--- Begin MATERIAL SHOWN ---

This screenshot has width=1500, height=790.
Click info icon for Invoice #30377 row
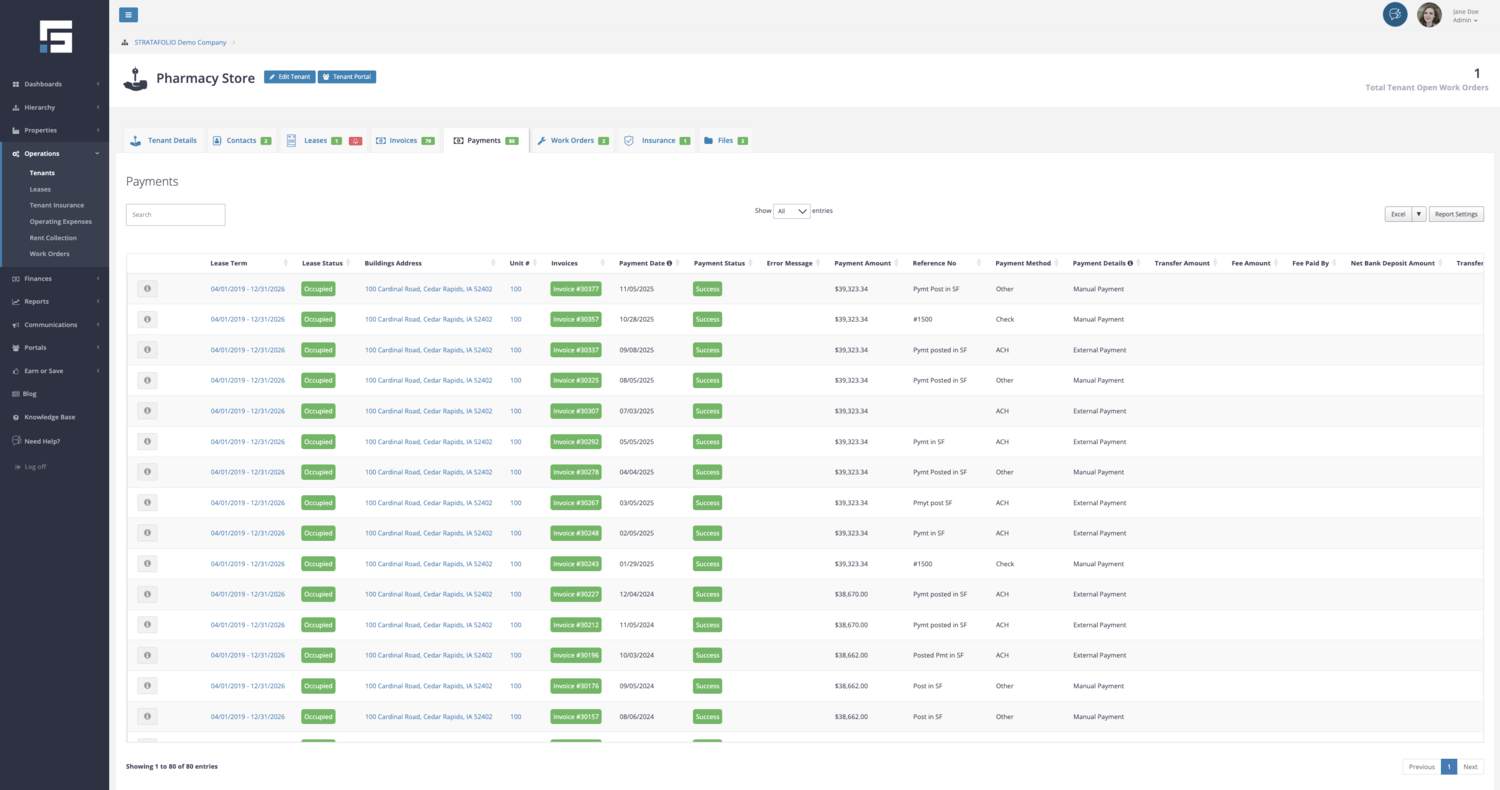click(147, 289)
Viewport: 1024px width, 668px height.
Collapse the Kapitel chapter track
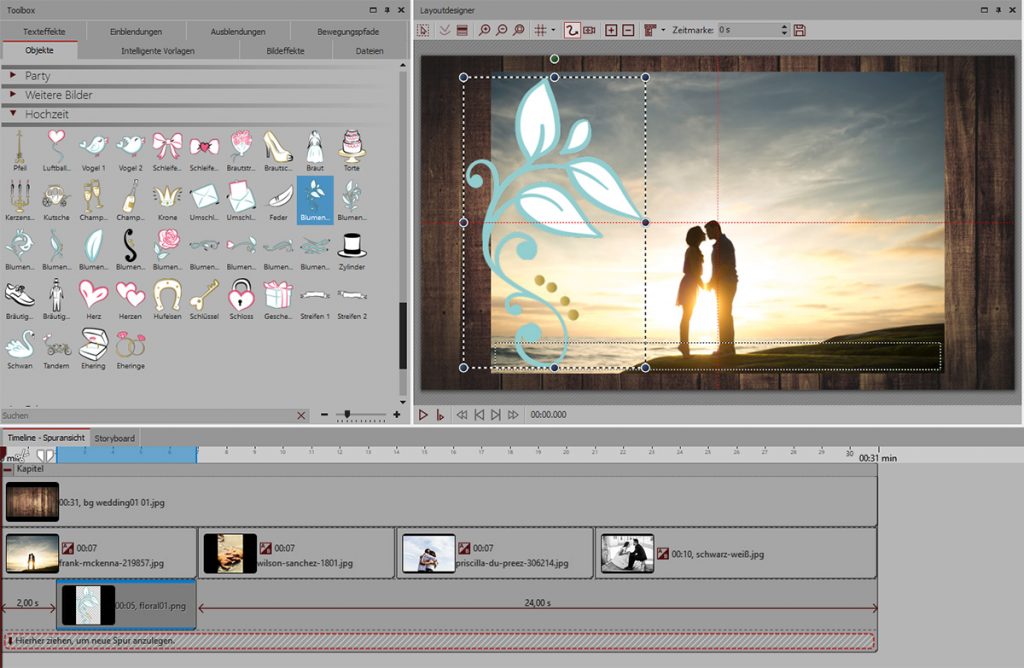tap(8, 469)
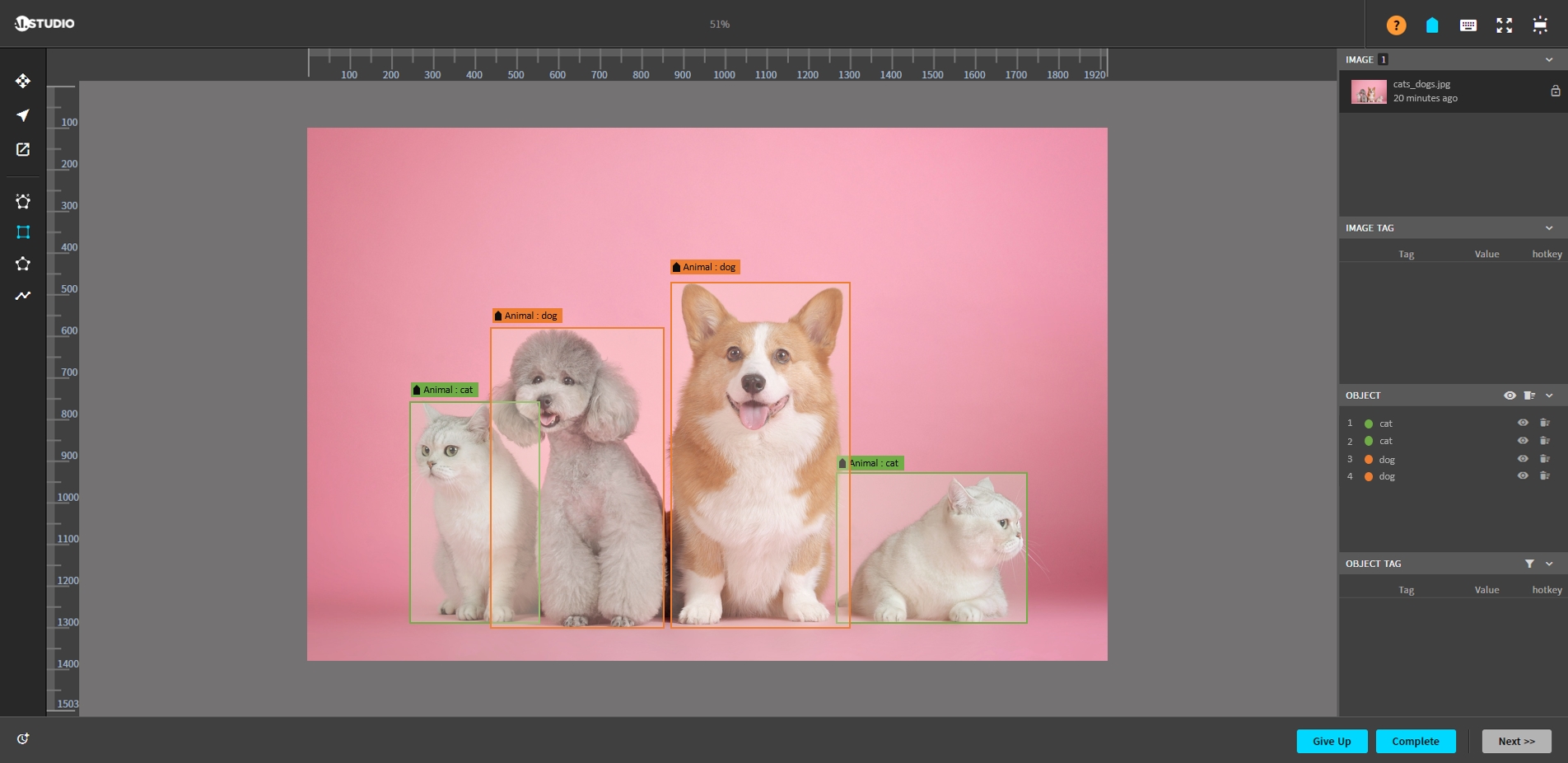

--- End MATERIAL SHOWN ---

### [SHORT TASK]
Rewrite all of the records above, replacing "info icon" with "information icon" and keeping everything else the same. Leave the pictures out.

### [COMPLETE OUTPUT]
This screenshot has width=1500, height=790.
Click information icon for Invoice #30377 row
click(147, 289)
Viewport: 1024px width, 668px height.
Collapse the Kapitel chapter track
tap(8, 469)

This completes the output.